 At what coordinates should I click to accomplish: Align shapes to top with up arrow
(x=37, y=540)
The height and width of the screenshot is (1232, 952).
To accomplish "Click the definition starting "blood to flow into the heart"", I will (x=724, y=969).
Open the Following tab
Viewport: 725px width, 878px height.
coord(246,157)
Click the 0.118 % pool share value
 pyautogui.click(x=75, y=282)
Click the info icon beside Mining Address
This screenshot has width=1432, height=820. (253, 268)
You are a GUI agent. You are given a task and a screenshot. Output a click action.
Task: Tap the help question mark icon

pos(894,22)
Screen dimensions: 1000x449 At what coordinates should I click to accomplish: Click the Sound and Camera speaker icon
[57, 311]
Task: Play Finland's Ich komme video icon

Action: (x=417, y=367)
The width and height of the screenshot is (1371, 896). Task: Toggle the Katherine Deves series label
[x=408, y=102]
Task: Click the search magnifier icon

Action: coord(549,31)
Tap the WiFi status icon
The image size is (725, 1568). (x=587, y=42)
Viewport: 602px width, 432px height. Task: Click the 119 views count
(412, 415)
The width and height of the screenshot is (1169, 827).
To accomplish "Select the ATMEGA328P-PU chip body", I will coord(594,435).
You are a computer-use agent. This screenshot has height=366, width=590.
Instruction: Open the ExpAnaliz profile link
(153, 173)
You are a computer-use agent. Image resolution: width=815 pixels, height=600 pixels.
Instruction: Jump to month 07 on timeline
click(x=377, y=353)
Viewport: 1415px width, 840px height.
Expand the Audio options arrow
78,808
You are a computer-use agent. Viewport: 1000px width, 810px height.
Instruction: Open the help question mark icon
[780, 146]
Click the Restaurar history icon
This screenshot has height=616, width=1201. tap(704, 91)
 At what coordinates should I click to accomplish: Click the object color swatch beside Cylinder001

==================================================

Work required
The lines to extract from the data above begin with the line containing "Click the info icon beside Mining Address" and end with the line containing "You are a computer-use agent. This". Extract them exactly, including both.

Completed exercise
Click the info icon beside Mining Address
This screenshot has width=1432, height=820. (253, 268)
You are a GUI agent. You are given a task and a screenshot. Output a click action.
Task: Tap the help question mark icon

pos(894,22)
Screen dimensions: 1000x449 At what coordinates should I click to accomplish: Click the Sound and Camera speaker icon
[57, 311]
Task: Play Finland's Ich komme video icon

Action: (x=417, y=367)
The width and height of the screenshot is (1371, 896). Task: Toggle the Katherine Deves series label
[x=408, y=102]
Task: Click the search magnifier icon

Action: coord(549,31)
Tap the WiFi status icon
The image size is (725, 1568). (x=587, y=42)
Viewport: 602px width, 432px height. Task: Click the 119 views count
(412, 415)
The width and height of the screenshot is (1169, 827).
To accomplish "Select the ATMEGA328P-PU chip body", I will coord(594,435).
You are a computer-use agent. This screenshot has height=366, width=590.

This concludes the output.